What you should do >>
From the line that holds "Task: Expand the" to the last line below, retype everything exactly and nothing else; omit pictures.

Stored data >>
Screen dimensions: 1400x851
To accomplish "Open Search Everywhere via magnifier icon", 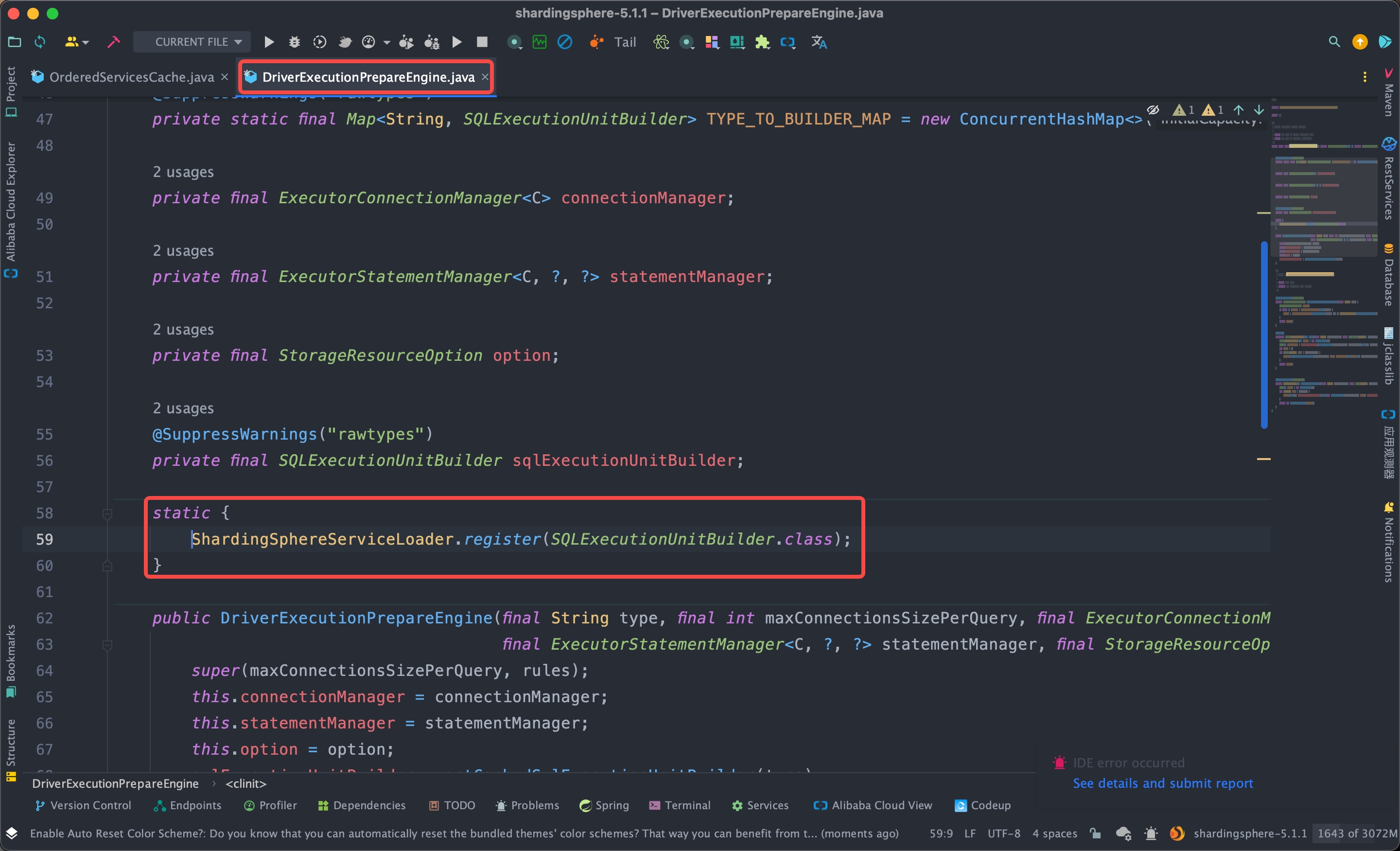I will click(1335, 41).
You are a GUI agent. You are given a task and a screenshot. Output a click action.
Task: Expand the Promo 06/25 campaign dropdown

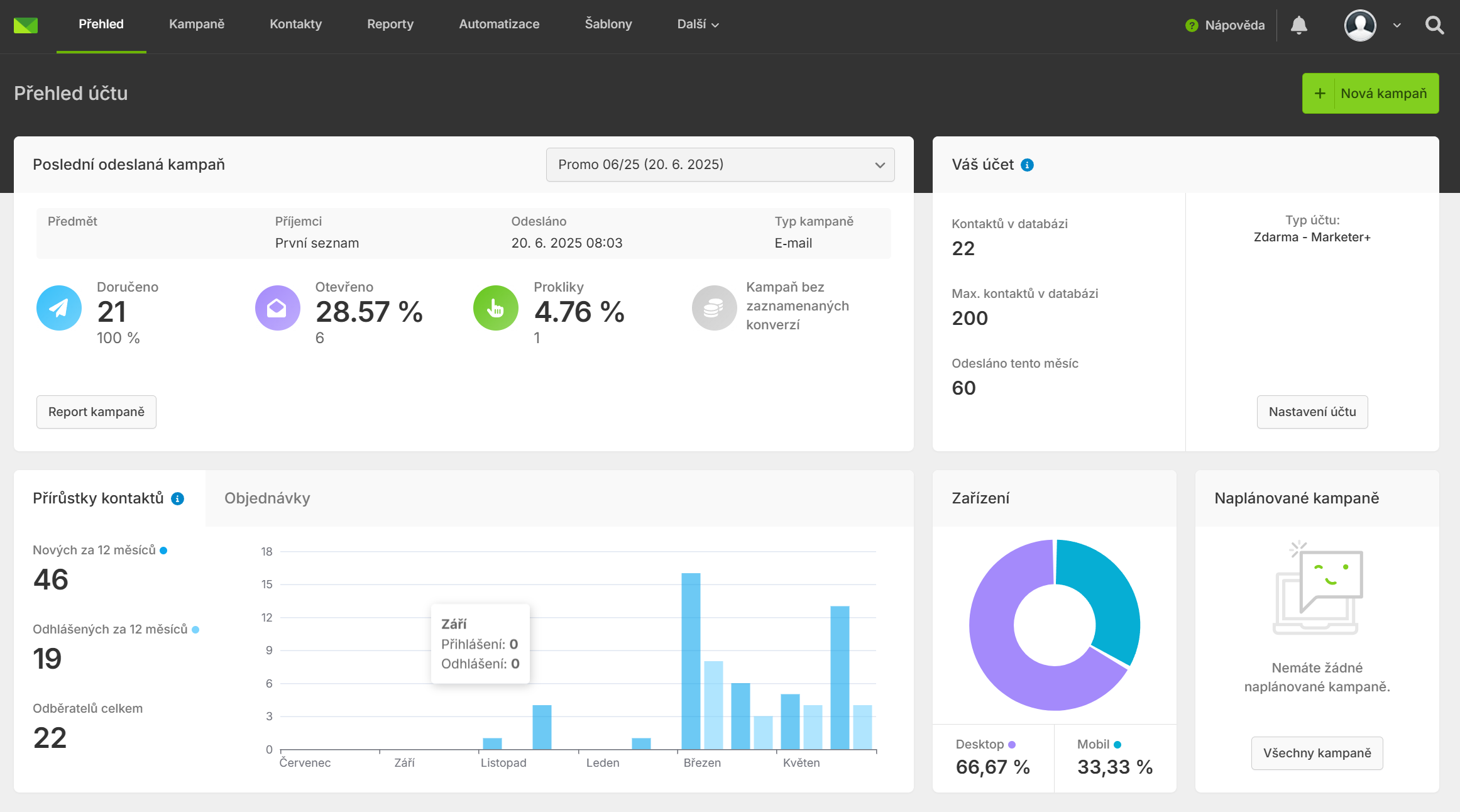click(720, 165)
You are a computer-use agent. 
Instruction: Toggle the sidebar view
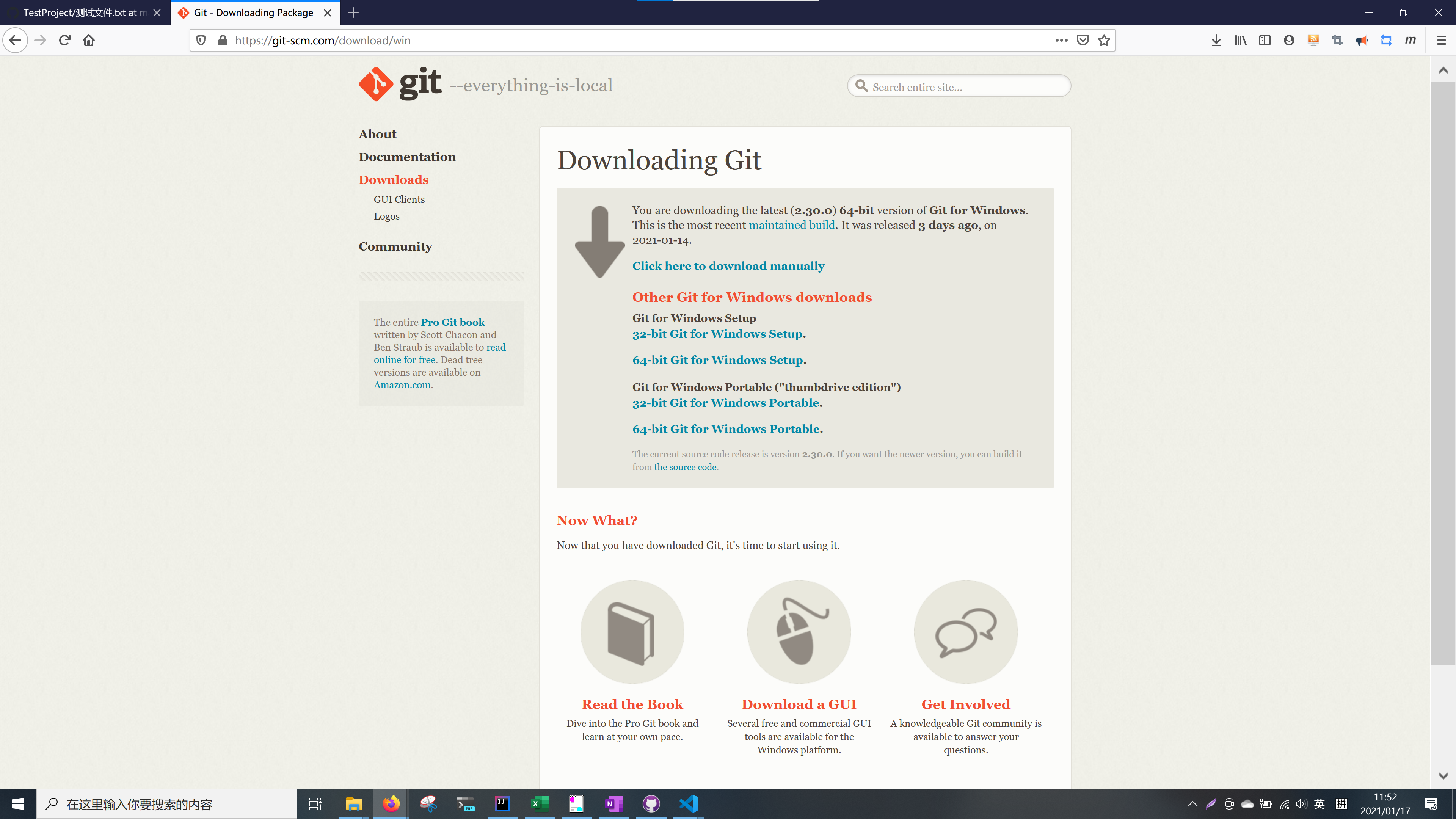coord(1265,40)
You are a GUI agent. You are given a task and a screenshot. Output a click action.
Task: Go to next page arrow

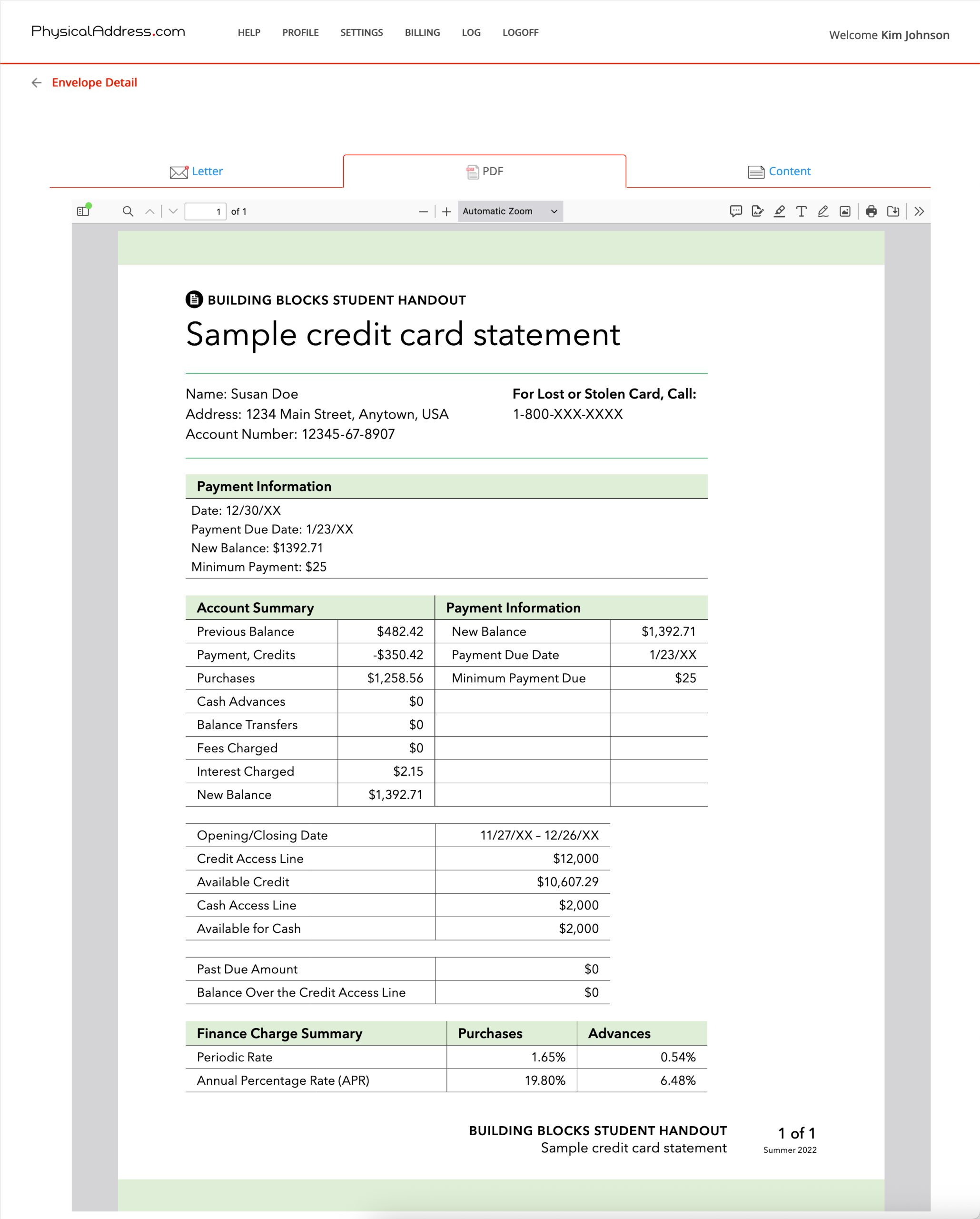[x=174, y=211]
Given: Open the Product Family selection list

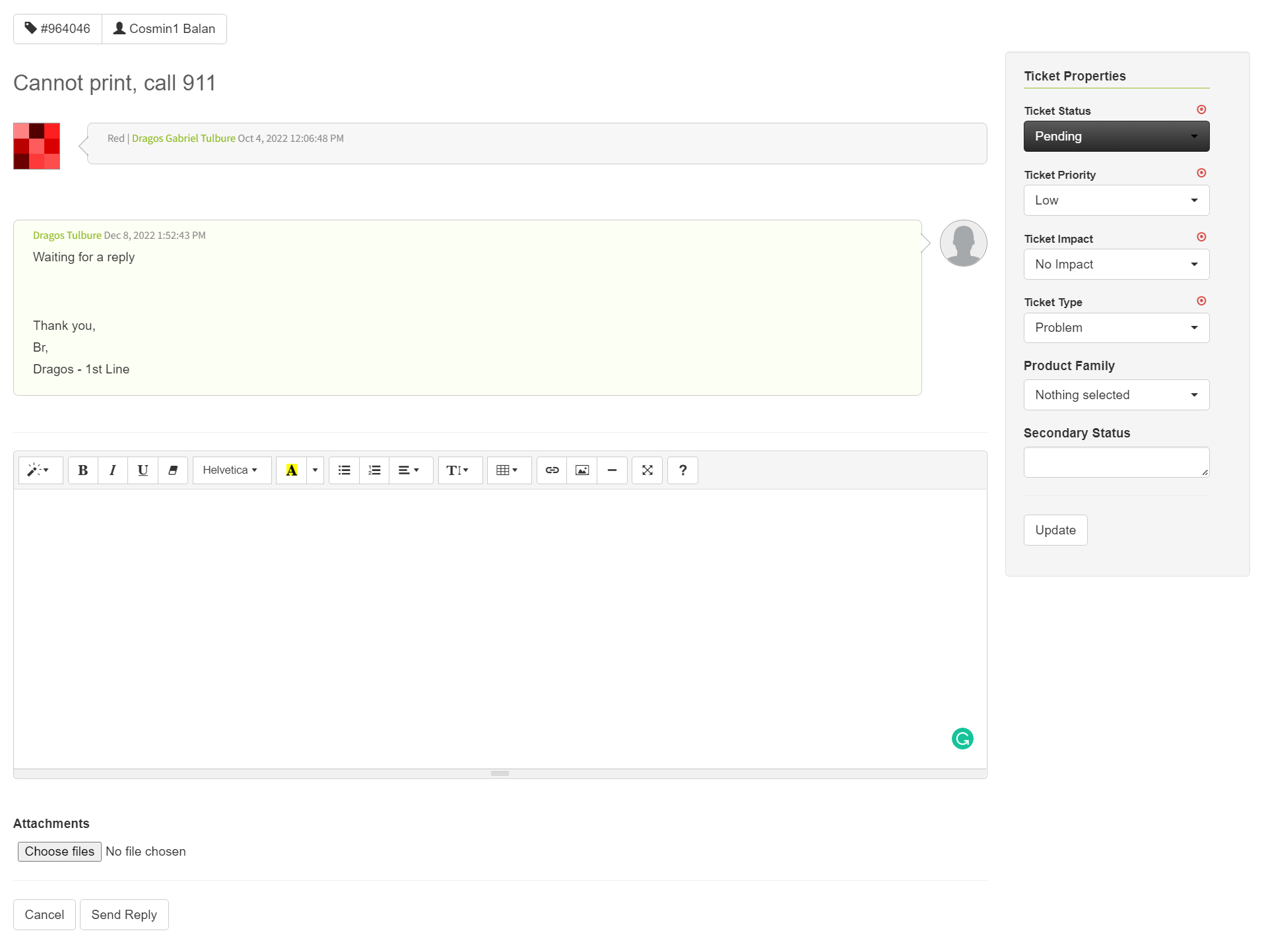Looking at the screenshot, I should 1115,395.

Expected answer >>
Task: Expand the Promo 06/25 campaign dropdown

click(720, 165)
You are a computer-use agent. 
Instruction: Toggle the sidebar view
coord(1265,40)
You are a GUI agent. You are given a task and a screenshot. Output a click action.
Task: Go to next page arrow

[x=174, y=211]
Given: Open the Product Family selection list

Looking at the screenshot, I should 1115,395.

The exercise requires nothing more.